Exercise prompt: Edit the records from the start through the line that contains "Looking at the", inclusive, so that "Close" becomes "Dismiss" and nothing else changes. Leave the pictures out.

Records for the task:
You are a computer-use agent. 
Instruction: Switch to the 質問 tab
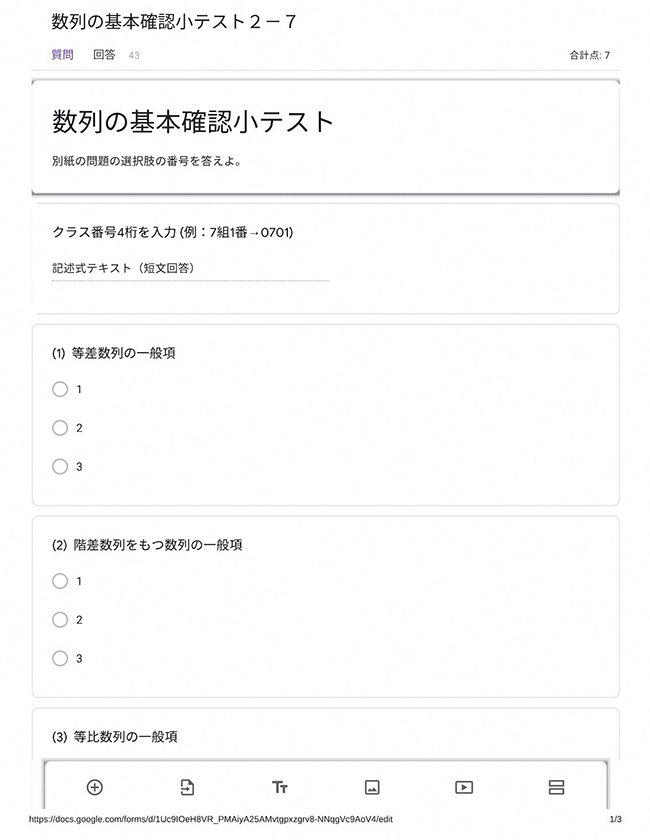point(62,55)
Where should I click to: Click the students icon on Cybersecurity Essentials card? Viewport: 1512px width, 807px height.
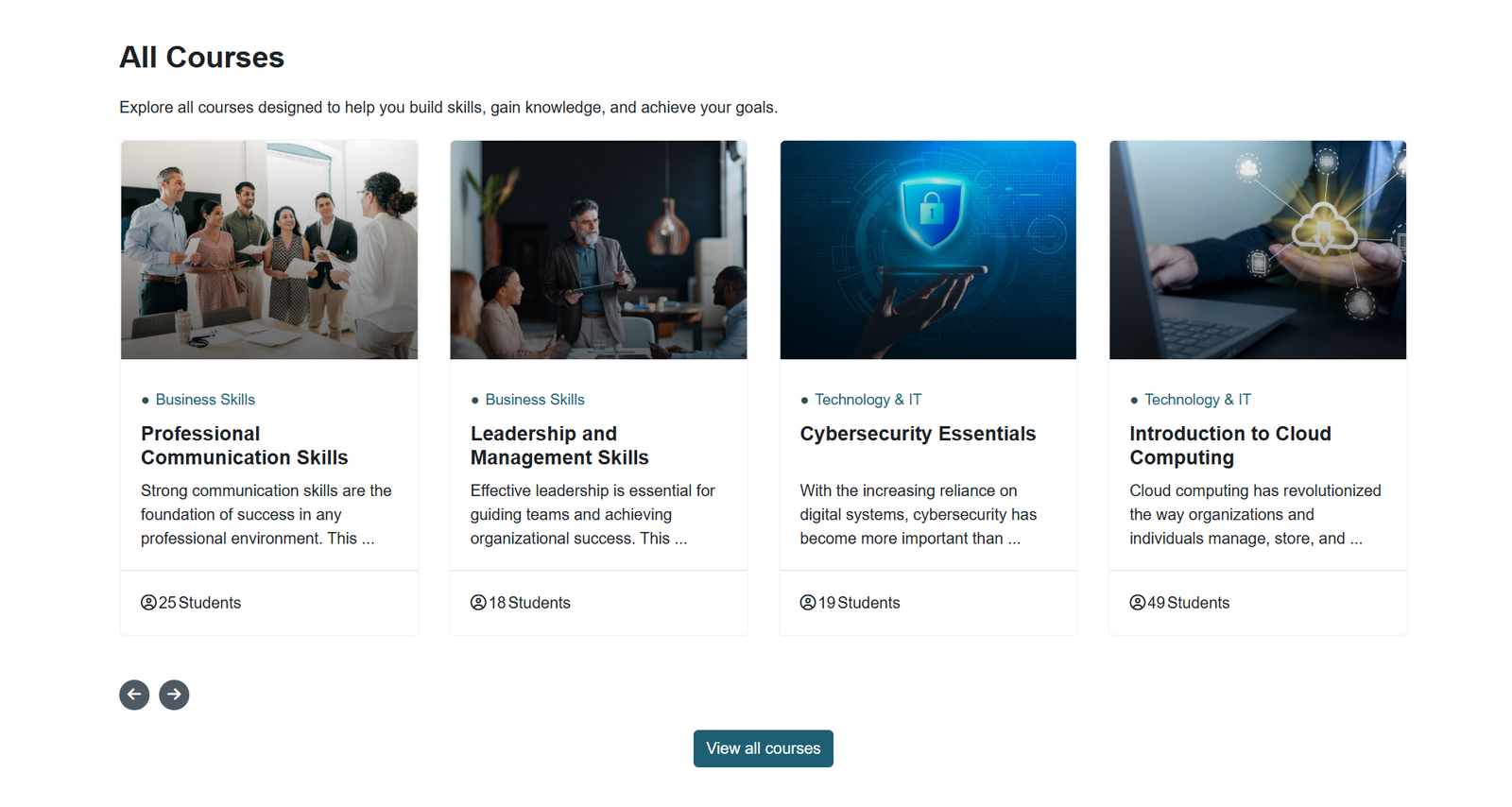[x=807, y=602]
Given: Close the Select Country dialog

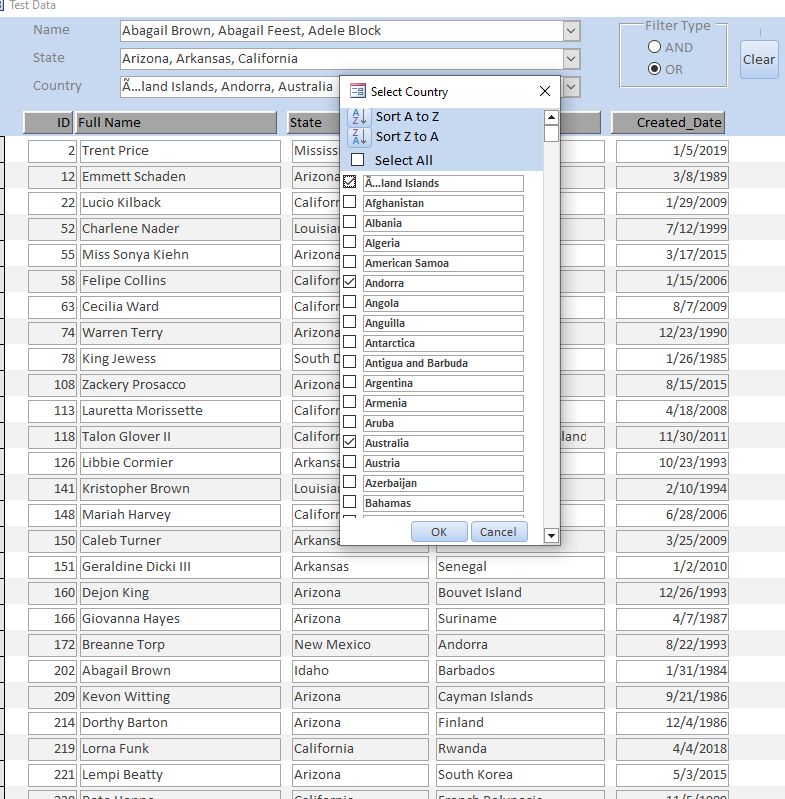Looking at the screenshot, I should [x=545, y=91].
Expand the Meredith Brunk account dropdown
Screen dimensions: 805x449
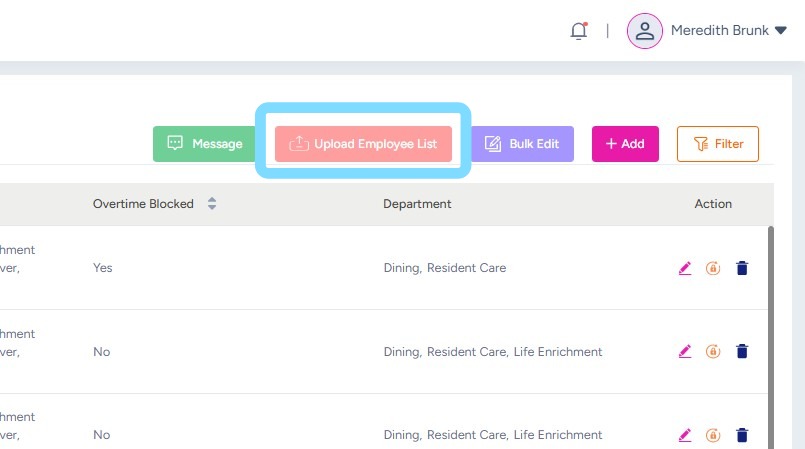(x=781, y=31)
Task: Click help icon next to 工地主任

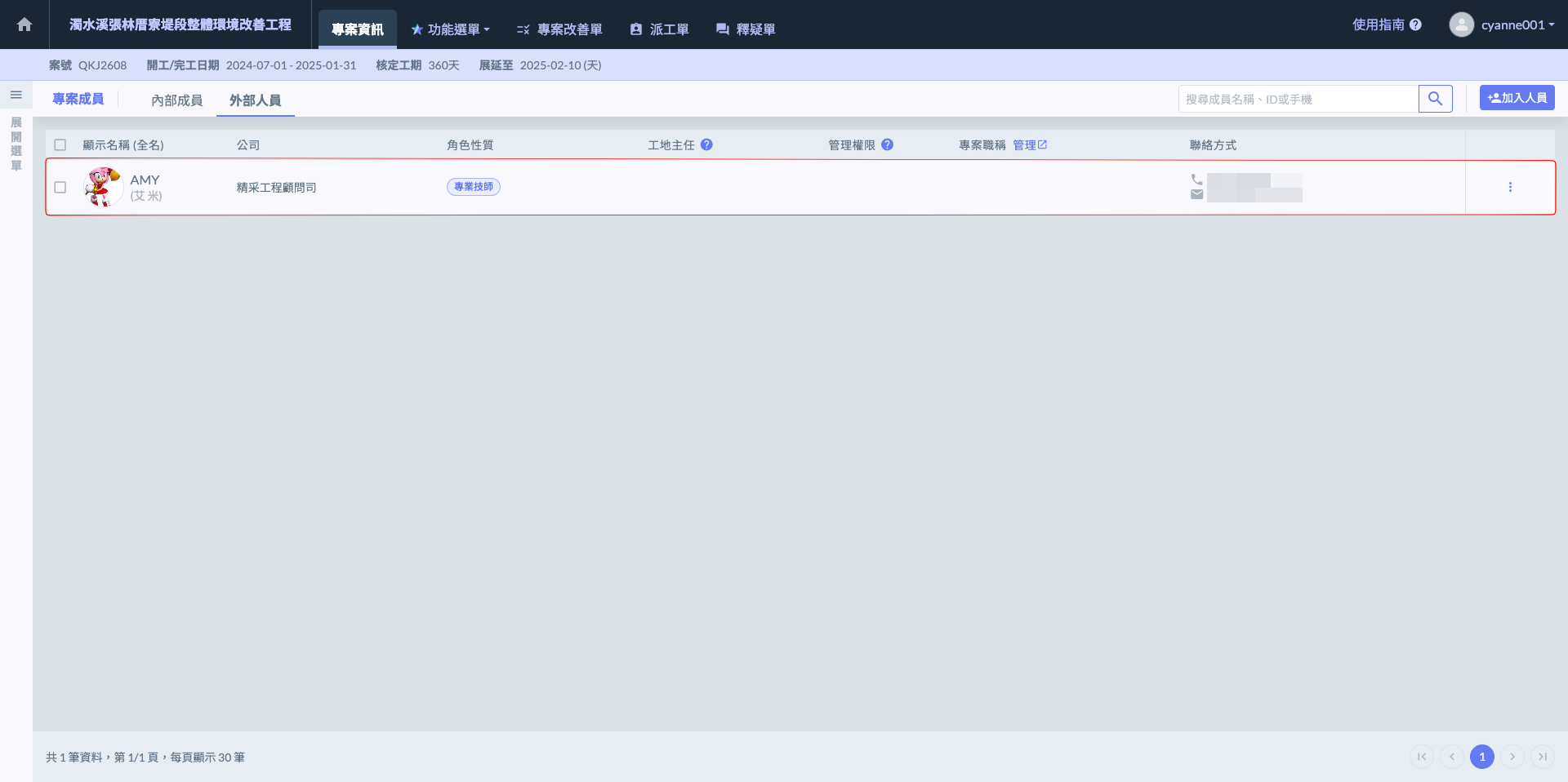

Full solution:
You are a computer-use agent. 
Instruction: Switch to the 質問 tab
point(62,55)
Where should I click to: Click the students icon on Cybersecurity Essentials card? Viewport: 1512px width, 807px height.
[x=807, y=602]
Given: Dismiss the Select Country dialog

Looking at the screenshot, I should [x=545, y=91].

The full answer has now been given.